**TASK OBJECTIVE:** Could you pull out, word for word, every line from the one containing "Image resolution: width=449" down to the one containing "436x205 pixels.", leaving the pictures out?

**MATERIAL PROVIDED:**
________________

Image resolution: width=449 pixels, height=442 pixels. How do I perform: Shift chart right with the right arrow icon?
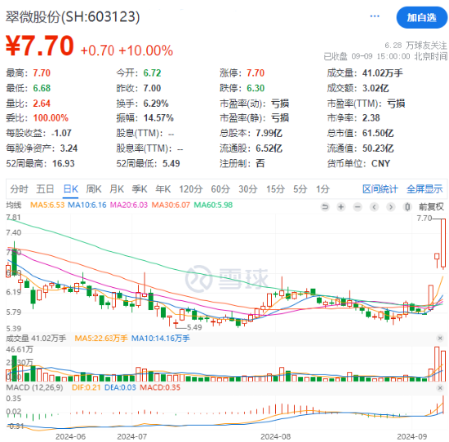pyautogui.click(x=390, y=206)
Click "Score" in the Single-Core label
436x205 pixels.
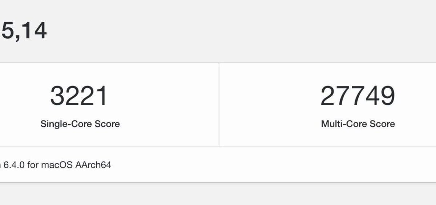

________________

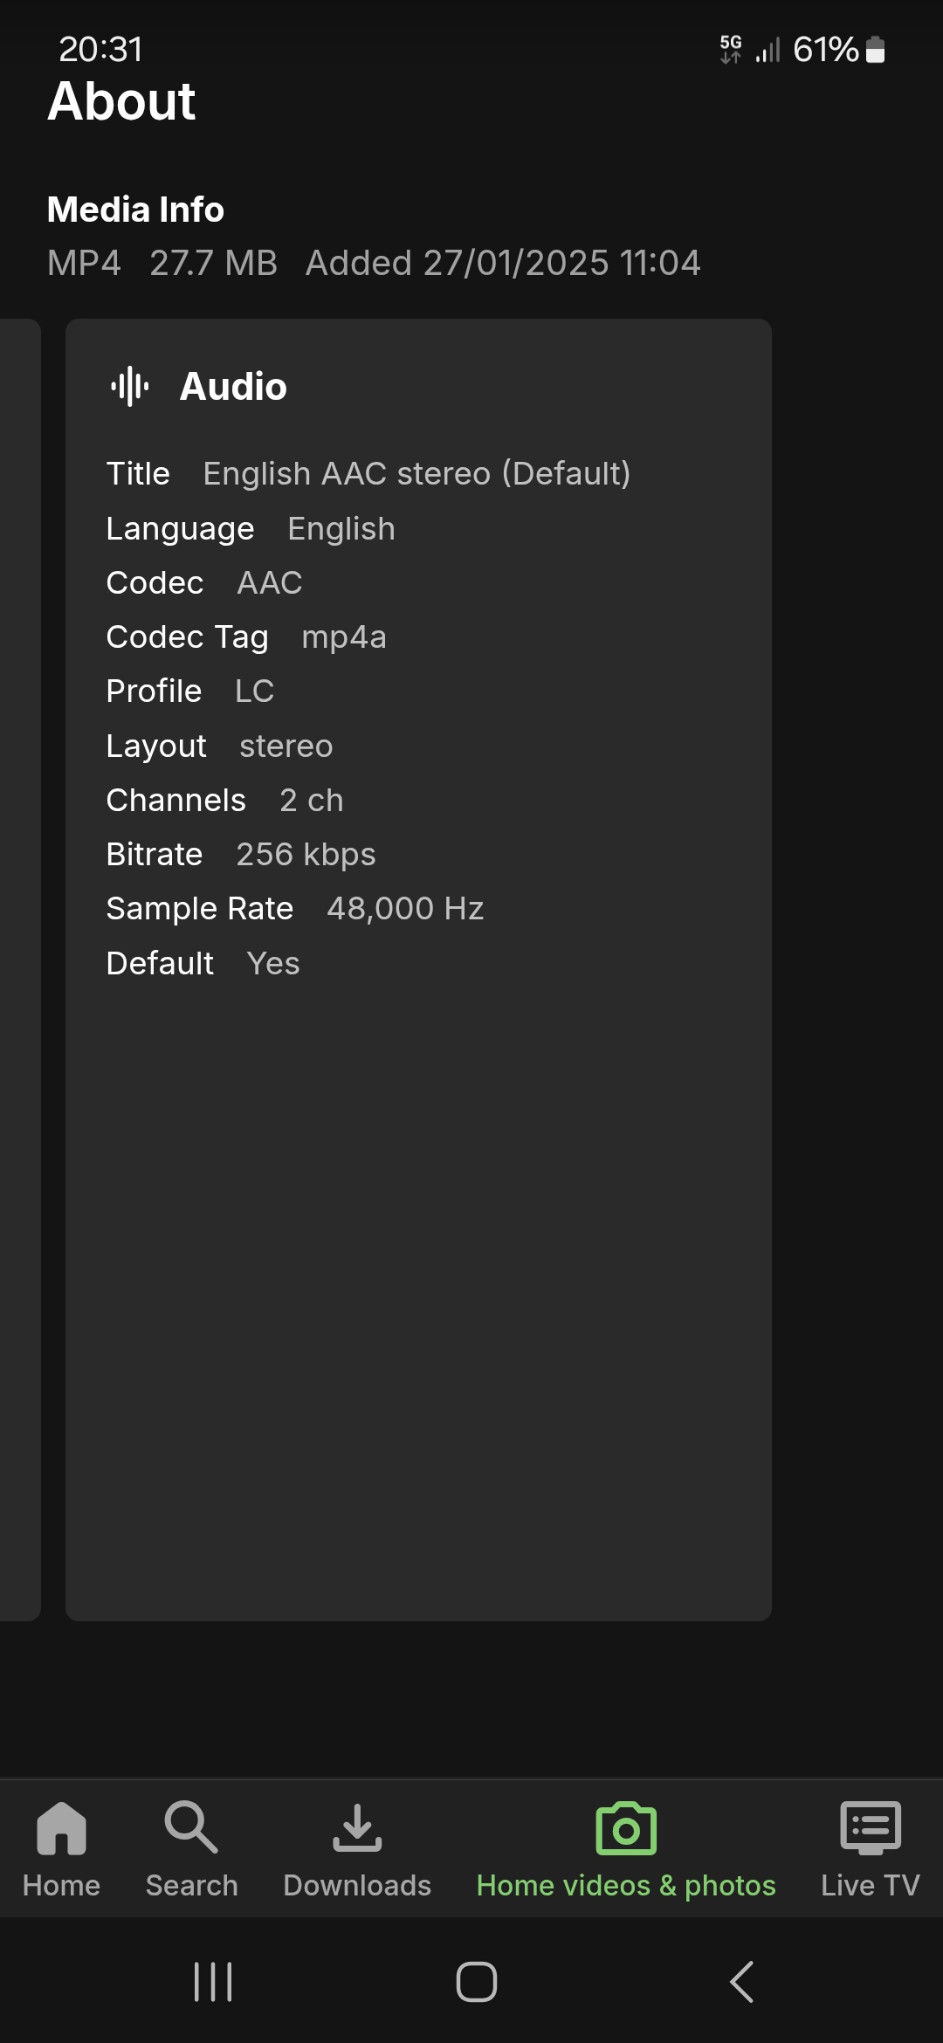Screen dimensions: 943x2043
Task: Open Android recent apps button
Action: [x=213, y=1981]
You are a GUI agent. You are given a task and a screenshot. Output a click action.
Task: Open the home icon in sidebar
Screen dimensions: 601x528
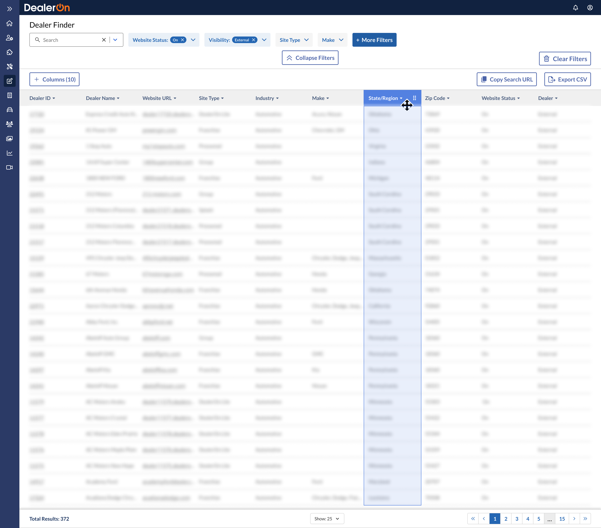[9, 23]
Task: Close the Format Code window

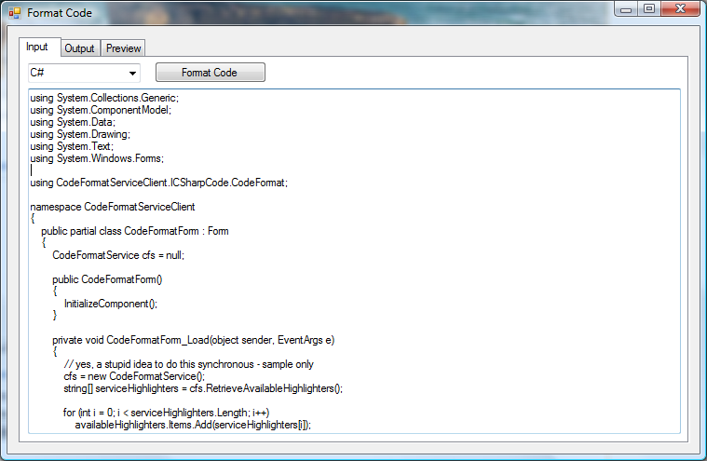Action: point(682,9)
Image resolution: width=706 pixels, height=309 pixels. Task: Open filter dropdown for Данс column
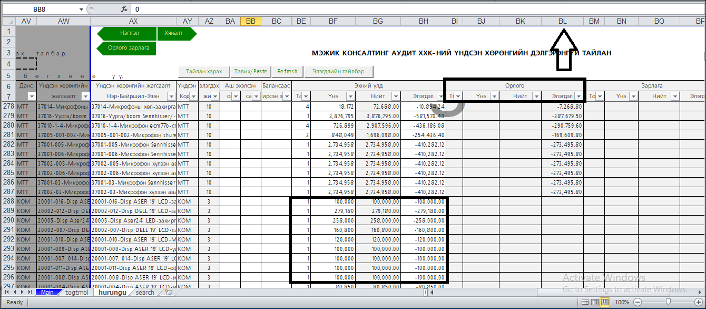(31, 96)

________________

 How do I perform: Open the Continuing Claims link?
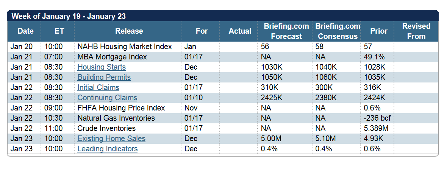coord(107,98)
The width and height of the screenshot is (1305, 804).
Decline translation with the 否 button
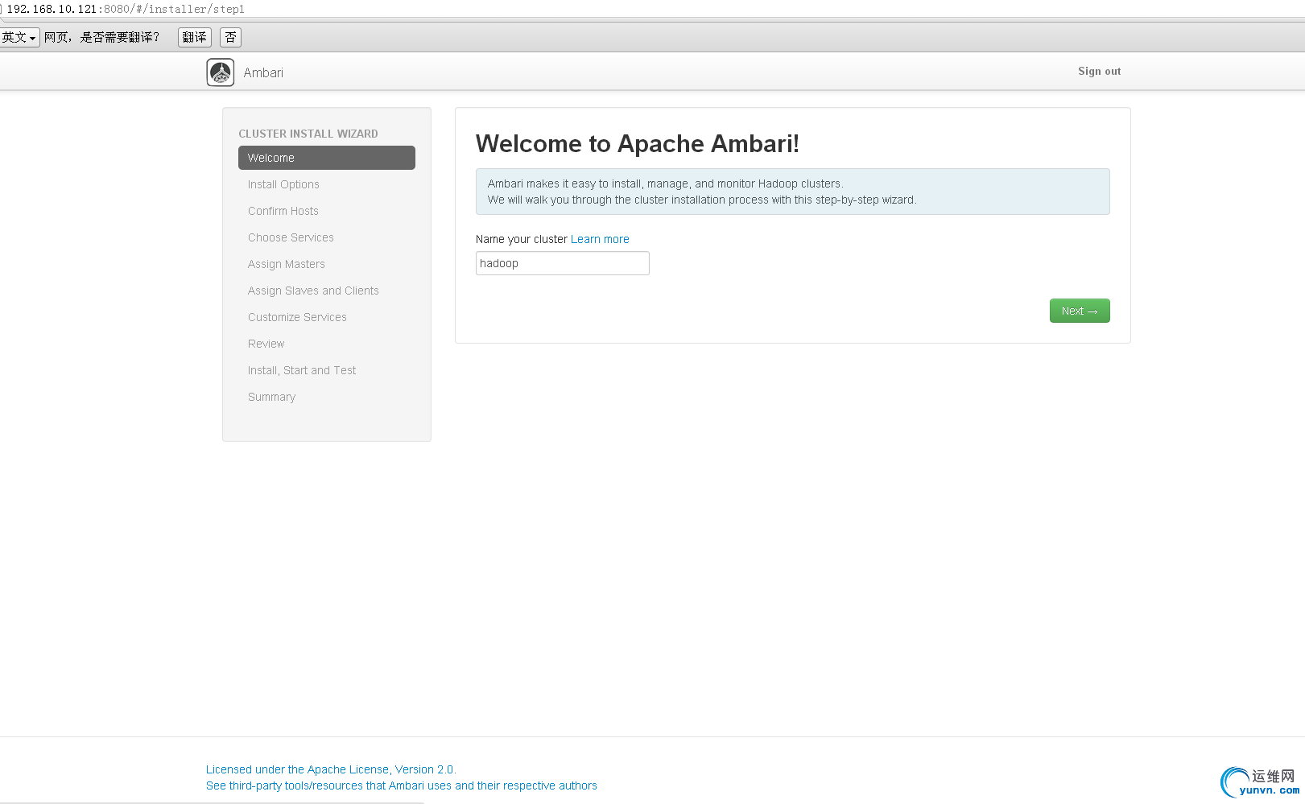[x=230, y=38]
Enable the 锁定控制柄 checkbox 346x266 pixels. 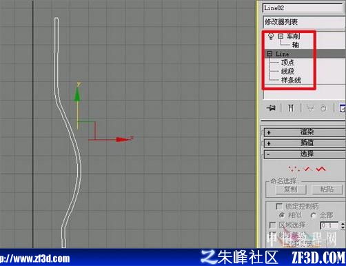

________________

**EXERCISE RESULT:**
Image resolution: width=449 pixels, height=442 pixels. How do I perform: Shift chart right with the right arrow icon?
pyautogui.click(x=390, y=206)
Click "Score" in the Single-Core label
436x205 pixels.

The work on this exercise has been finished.